WASHINGTON — Bowhead whales, the black filter-feeding giants of the Arctic that can live for 200 years devouring tons of tiny marine creatures, boast another remarkable quality. Their unique underwater songs make them wonderful “jazz” artists.
Researchers on Tuesday said they conducted an intensive study of the vocalizations — singing — of a population of roughly 300 bowhead whales in the sea east of Greenland from 2010 to 2014, using underwater microphones.
They amassed the largest collection of recordings ever made for bowheads, revealing a diverse and constantly changing vocal repertoire. The researchers, who identified 184 distinct songs, said the singing apparently is a reproductive display by males.
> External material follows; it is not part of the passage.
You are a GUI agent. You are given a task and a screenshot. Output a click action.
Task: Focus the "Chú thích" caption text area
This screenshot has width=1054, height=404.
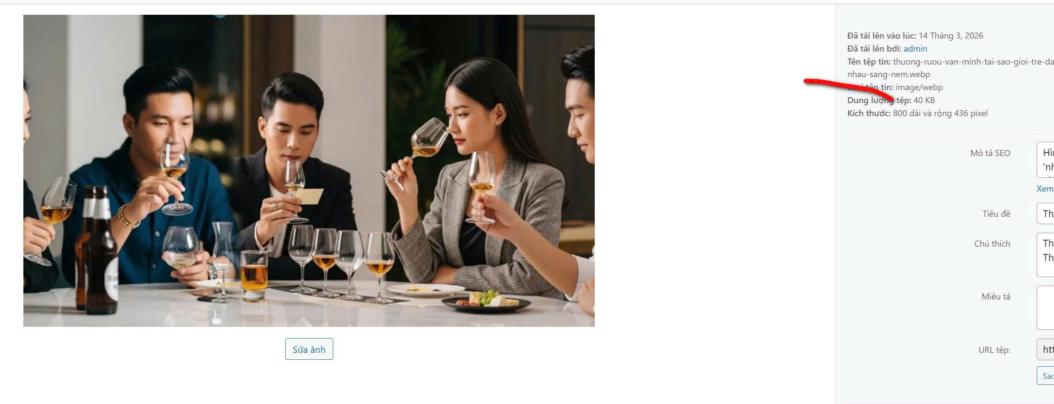tap(1045, 255)
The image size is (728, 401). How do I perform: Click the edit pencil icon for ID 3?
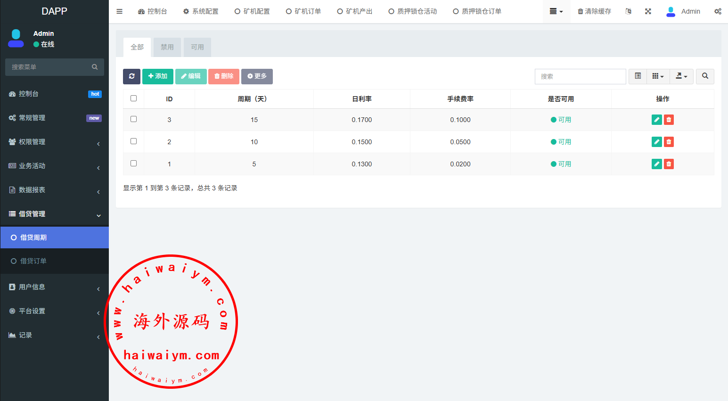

Bowhead whales, hunted almost into oblivion centuries ago, can exceed 60 feet (18 meters) in length. They are the only baleen whale living year-round in the Arctic and have the thickest blubber of any whale.
Among the world’s whales, only bowheads and humpbacks produce really variable songs. Other filter-feeding baleen whales like blue, fin and minke whales produce much simpler songs that are more or less the same every year.
University of Washington oceanographer Kate Stafford said humpback songs are very orderly, akin to classical music, while bowhead songs seem freer, akin to jazz music, not appearing to follow a clear set of rules.
“They are highly varied. Some sound absolutely haunting,” said marine biologist Kit Kovacs of the Norwegian Polar Institute and the University Centre in Svalbard. “But others sound as though something wild is taking place in a barn.”
Whales use sound it to navigate, communicate and find prey and mates. Sound travels efficiently underwater and much further than light, and odors also do not transmit very well underwater.
“Whales sing to communicate ‘intention,’ in this case readiness to mate. The song is usually only performed by males to communicate both with other males — ‘I am bigger, stronger more motivated, et cetera’ — and to females — ‘I am big, strong and highly motivated,'” Kovacs added.
The research, published in the journal Biology Letters, confirmed that the bowheads sang regularly from late fall to early spring.
“So songs are completely changing both within and between years. And we don’t really know why,” Stafford said. “It’s likely to remain a mystery because they sing in the Arctic under heavy ice during the polar night, conditions that are not very conducive to humans getting out and seeing and studying them at this time of year.”